課題: 下の項目すべてで「Screen dimensions」を「Screen size」に差し替えてください。それ以外は変えずに書き直してください。

提供データ:
··········
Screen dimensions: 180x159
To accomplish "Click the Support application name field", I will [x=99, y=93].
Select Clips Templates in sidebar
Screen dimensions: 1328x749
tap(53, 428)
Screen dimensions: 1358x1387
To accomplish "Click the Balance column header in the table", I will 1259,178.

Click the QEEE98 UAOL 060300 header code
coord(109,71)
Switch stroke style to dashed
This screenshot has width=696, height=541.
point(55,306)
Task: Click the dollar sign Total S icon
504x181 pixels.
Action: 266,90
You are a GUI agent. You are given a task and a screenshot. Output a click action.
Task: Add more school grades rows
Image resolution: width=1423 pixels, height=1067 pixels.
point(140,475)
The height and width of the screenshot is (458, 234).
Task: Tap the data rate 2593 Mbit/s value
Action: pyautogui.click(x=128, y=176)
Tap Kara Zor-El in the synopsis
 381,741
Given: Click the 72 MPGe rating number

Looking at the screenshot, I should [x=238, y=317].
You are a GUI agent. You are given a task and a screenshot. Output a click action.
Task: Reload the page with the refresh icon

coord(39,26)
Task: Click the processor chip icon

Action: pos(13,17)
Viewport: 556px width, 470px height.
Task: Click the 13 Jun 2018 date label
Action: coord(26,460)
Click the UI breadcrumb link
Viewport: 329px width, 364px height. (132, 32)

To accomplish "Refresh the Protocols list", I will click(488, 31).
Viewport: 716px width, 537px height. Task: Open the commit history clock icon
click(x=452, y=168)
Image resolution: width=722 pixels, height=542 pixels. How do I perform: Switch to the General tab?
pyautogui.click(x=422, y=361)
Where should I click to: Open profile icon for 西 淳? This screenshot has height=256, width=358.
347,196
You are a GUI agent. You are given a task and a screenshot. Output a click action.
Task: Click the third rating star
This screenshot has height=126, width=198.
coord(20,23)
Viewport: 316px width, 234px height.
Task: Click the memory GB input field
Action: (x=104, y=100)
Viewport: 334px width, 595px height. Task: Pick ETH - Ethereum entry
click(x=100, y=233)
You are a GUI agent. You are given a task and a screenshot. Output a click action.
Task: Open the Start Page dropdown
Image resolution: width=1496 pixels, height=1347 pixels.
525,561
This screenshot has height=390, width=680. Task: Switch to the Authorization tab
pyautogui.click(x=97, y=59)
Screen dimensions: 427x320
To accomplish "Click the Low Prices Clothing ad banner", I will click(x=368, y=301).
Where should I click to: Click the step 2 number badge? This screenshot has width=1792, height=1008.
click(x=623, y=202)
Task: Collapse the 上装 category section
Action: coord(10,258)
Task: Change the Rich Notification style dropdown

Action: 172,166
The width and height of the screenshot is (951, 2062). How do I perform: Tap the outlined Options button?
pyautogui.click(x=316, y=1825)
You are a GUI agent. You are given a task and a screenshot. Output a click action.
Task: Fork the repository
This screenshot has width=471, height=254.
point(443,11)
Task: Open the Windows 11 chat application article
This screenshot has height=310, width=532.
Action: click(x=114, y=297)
··········
解答:
Screen size: 180x159
To accomplish "Click the Support application name field", I will [x=99, y=93].
Select Clips Templates in sidebar
Screen size: 1328x749
tap(53, 428)
Screen size: 1358x1387
To accomplish "Click the Balance column header in the table", I will 1259,178.

Click the QEEE98 UAOL 060300 header code
coord(109,71)
Switch stroke style to dashed
This screenshot has width=696, height=541.
point(55,306)
Task: Click the dollar sign Total S icon
504x181 pixels.
Action: 266,90
You are a GUI agent. You are given a task and a screenshot. Output a click action.
Task: Add more school grades rows
Image resolution: width=1423 pixels, height=1067 pixels.
point(140,475)
The height and width of the screenshot is (458, 234).
Task: Tap the data rate 2593 Mbit/s value
Action: pyautogui.click(x=128, y=176)
Tap Kara Zor-El in the synopsis
 381,741
Given: Click the 72 MPGe rating number

Looking at the screenshot, I should [x=238, y=317].
You are a GUI agent. You are given a task and a screenshot. Output a click action.
Task: Reload the page with the refresh icon

coord(39,26)
Task: Click the processor chip icon

Action: pos(13,17)
Viewport: 556px width, 470px height.
Task: Click the 13 Jun 2018 date label
Action: coord(26,460)
Click the UI breadcrumb link
Viewport: 329px width, 364px height. (132, 32)

To accomplish "Refresh the Protocols list", I will click(488, 31).
Viewport: 716px width, 537px height. Task: Open the commit history clock icon
click(x=452, y=168)
Image resolution: width=722 pixels, height=542 pixels. How do I perform: Switch to the General tab?
pyautogui.click(x=422, y=361)
Where should I click to: Open profile icon for 西 淳? This screenshot has height=256, width=358.
347,196
You are a GUI agent. You are given a task and a screenshot. Output a click action.
Task: Click the third rating star
This screenshot has height=126, width=198.
coord(20,23)
Viewport: 316px width, 234px height.
Task: Click the memory GB input field
Action: (x=104, y=100)
Viewport: 334px width, 595px height. Task: Pick ETH - Ethereum entry
click(x=100, y=233)
You are a GUI agent. You are given a task and a screenshot. Output a click action.
Task: Open the Start Page dropdown
Image resolution: width=1496 pixels, height=1347 pixels.
525,561
This screenshot has height=390, width=680. Task: Switch to the Authorization tab
pyautogui.click(x=97, y=59)
Screen size: 427x320
To accomplish "Click the Low Prices Clothing ad banner", I will click(x=368, y=301).
Where should I click to: Click the step 2 number badge? This screenshot has width=1792, height=1008.
click(x=623, y=202)
Task: Collapse the 上装 category section
Action: coord(10,258)
Task: Change the Rich Notification style dropdown

Action: 172,166
The width and height of the screenshot is (951, 2062). How do I perform: Tap the outlined Options button?
pyautogui.click(x=316, y=1825)
You are a GUI agent. You are given a task and a screenshot. Output a click action.
Task: Fork the repository
This screenshot has width=471, height=254.
point(443,11)
Task: Open the Windows 11 chat application article
This screenshot has height=310, width=532.
Action: click(x=114, y=297)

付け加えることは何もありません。